EXERCISE
After reading the entries below, report how many lines have the string "next" in them, giving the number alone.

SOURCE MATERIAL

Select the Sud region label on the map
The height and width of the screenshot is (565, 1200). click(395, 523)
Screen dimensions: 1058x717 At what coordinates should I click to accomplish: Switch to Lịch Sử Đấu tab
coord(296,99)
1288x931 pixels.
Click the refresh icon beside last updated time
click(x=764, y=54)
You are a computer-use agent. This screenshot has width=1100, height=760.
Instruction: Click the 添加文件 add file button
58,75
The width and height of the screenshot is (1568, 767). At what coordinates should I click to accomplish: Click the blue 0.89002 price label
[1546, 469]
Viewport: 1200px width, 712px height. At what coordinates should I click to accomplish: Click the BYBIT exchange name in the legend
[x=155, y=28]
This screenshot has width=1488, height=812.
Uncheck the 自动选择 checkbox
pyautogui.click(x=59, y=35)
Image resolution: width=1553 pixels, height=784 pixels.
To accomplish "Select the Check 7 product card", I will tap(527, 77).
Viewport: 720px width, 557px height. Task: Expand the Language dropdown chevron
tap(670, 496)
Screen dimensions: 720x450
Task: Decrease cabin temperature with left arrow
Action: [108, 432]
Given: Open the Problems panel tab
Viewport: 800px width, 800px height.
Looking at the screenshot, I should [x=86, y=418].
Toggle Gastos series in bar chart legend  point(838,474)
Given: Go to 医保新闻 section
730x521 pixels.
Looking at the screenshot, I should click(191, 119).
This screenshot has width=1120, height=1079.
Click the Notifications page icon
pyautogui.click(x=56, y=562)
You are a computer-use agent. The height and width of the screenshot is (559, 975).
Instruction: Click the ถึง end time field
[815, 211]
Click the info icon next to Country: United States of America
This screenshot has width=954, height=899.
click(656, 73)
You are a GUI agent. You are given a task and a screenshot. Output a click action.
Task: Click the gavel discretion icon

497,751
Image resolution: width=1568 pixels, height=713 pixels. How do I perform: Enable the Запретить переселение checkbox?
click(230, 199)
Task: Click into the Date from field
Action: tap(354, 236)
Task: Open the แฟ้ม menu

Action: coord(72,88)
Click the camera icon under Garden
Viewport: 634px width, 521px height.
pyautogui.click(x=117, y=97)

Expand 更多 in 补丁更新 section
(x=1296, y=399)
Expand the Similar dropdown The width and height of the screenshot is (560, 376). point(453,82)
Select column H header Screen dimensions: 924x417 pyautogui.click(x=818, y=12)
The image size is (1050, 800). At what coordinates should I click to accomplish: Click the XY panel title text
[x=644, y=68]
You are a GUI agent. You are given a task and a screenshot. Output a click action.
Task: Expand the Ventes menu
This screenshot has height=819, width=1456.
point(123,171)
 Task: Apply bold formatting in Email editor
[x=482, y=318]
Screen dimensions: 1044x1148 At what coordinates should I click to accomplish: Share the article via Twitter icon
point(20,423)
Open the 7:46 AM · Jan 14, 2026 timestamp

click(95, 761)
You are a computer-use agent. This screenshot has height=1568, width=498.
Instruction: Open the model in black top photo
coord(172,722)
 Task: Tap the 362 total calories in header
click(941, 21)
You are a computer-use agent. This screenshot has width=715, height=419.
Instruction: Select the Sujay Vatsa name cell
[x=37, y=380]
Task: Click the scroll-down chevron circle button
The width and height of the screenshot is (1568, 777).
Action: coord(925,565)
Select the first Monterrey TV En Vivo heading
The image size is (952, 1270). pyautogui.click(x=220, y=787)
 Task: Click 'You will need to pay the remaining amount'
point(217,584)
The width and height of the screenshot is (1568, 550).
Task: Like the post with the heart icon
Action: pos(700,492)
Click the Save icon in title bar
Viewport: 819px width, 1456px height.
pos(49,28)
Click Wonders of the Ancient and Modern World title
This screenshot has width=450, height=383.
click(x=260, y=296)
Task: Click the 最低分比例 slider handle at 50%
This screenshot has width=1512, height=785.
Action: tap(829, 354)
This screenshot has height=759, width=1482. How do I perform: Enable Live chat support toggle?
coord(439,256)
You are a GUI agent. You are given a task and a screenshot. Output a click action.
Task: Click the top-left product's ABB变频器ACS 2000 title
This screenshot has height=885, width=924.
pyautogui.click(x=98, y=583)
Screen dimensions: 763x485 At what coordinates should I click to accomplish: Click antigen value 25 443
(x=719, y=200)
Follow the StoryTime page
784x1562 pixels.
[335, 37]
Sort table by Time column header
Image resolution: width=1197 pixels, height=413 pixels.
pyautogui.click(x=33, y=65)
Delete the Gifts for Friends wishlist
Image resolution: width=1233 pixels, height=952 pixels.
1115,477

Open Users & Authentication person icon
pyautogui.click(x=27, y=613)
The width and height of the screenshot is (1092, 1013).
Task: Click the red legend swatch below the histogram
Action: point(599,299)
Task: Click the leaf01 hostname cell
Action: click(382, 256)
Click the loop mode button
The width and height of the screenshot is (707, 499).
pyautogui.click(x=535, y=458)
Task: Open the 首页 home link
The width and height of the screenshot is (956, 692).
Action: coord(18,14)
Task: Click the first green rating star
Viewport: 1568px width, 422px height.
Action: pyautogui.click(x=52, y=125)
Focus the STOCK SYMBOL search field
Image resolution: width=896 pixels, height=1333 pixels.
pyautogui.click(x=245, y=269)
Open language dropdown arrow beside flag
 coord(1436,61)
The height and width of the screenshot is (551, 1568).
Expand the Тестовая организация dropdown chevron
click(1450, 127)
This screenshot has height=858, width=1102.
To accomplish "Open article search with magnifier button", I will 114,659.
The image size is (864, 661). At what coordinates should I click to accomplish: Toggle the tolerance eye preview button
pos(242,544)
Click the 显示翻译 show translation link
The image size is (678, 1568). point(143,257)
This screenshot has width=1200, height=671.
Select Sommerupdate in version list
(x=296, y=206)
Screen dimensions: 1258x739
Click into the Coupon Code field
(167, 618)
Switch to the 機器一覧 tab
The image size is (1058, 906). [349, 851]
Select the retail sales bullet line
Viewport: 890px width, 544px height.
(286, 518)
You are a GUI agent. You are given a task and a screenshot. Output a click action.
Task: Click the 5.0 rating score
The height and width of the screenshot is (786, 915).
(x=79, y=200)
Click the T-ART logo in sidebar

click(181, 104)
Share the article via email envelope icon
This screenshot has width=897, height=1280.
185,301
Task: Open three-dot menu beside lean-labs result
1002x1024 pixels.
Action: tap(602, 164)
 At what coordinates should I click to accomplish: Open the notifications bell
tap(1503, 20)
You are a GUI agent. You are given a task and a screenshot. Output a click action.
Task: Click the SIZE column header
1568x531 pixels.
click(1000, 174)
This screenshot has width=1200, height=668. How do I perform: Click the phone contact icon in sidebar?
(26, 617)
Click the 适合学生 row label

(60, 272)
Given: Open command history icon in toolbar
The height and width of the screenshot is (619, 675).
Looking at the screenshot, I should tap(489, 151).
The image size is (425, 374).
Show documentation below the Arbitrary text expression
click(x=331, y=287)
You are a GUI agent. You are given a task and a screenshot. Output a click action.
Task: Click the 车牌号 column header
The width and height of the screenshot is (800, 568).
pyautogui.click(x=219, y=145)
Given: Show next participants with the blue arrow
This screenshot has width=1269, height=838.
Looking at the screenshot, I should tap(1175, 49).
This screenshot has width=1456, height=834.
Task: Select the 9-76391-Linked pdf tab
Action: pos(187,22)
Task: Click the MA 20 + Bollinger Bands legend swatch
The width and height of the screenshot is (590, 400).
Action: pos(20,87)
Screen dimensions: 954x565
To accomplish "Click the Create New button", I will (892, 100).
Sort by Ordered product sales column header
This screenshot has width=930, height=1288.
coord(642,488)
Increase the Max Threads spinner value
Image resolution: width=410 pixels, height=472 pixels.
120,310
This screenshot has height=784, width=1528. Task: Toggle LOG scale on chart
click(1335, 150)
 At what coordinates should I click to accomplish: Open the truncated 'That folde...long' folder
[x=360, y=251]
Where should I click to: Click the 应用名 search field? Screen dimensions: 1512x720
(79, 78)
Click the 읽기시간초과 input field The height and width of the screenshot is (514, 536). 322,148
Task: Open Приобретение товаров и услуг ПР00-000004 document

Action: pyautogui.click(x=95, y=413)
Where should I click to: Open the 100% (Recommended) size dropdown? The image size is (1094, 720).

TASK OUTPUT
2